ATOM Ltd may change this policy from time to time by updating this page. You should review this page regularly to ensure you are happy with any changes. This policy is valid from 21stMay 2018.
From the 25thof May 2018 a new UK privacy law is being introduced; GDPR (General Data Protection Regulation). It protects users from unauthorised data collection by requiring explicit consent. Individuals providing information/data need to be aware how it is being used and give their permission before any action is taken. GDPR also stipulates that users may request access to their data and have it removed if they wish.
GDPR – The basics
We hold your Personal Data (identifiable information about you, like your name, email, address, telephone number, bank account details, payment information, queries)under secure conditions using the following software which is or will be by 25 May 2018, GDPR compliant:
• Xero (Beautiful accounting software)
• WorkflowMax (a Xero product)
• Sage 50 payroll
We are using the grounds of Legitimate Interest to maintain contact with our existing pre-May 25th2018 CRM (Customer relationship management) database. All new clients will be asked to positively opt-in after this date.
As required, we will inform contacts of a data breach within a 72-hour window of becoming aware of the occurrence of a data breach.
Right to Access
ATOM Ltd will provide confirmation as to whether or not personal data concerning you is being processed by us, where the data is being stored and for what purpose. Furthermore, we shall provide a copy of the personal data, usually free of charge, in writing.
Right to be forgotten
The right to be forgotten entitles you to obtain from the controller the erasure of any personal data without undue delay and to stop any further distribution of the data.
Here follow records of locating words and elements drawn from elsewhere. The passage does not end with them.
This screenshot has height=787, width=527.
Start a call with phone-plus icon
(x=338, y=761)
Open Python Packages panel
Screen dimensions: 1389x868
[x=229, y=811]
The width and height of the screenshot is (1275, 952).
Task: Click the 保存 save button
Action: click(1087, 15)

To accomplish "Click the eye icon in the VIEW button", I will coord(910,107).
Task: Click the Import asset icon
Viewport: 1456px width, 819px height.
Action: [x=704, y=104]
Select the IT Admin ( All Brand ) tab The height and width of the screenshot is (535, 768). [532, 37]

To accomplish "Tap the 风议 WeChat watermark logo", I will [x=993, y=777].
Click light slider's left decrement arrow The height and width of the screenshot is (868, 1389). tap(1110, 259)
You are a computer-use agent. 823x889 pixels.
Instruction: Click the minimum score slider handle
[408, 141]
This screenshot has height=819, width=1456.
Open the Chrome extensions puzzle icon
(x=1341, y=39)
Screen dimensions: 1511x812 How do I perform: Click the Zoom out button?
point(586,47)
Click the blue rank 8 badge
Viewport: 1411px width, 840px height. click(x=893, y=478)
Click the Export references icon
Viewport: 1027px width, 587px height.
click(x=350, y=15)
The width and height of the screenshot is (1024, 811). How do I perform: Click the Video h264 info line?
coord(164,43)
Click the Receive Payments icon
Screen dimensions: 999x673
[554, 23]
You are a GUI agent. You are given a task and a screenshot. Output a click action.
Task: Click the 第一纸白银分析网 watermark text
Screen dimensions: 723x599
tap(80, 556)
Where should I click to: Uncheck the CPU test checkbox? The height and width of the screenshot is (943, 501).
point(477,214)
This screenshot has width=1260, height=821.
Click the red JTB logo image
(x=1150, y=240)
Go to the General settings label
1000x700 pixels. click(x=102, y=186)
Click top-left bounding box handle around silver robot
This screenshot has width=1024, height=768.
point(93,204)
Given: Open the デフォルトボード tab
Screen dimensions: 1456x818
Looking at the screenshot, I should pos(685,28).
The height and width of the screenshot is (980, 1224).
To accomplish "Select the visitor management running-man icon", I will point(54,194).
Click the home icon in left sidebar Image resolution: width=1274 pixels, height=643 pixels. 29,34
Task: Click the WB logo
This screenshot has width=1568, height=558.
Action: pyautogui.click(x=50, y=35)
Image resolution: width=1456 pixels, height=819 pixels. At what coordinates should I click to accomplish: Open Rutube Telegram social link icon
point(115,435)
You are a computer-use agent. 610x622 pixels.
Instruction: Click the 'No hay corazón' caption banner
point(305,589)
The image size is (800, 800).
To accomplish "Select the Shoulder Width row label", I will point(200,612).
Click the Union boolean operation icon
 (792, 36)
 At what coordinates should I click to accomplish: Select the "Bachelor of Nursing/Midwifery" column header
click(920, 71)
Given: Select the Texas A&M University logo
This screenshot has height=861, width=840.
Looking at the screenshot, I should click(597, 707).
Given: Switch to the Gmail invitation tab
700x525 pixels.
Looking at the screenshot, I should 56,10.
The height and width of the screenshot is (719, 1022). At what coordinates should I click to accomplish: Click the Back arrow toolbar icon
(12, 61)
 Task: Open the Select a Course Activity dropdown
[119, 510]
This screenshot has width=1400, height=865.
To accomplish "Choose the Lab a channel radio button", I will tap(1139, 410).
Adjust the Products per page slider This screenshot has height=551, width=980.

Once we delete all your records, we will not be able to monitor your name should you then reappear via a request for a quote or other information.
GDPR introduces data portability; the right for a data subject to receive the personal data concerning them, which has previously been provided in a ‘commonly used and machine-readable format’, and to have the right to transmit that data to another company or organisation. It’s really about ‘transferring’ data between suppliers, e.g. allowing a customer to switch bank or insurance provider easily, without having to set everything up from scratch. Although we are not involved in this type of information sharing, we will only pass your information on for delivery purposes.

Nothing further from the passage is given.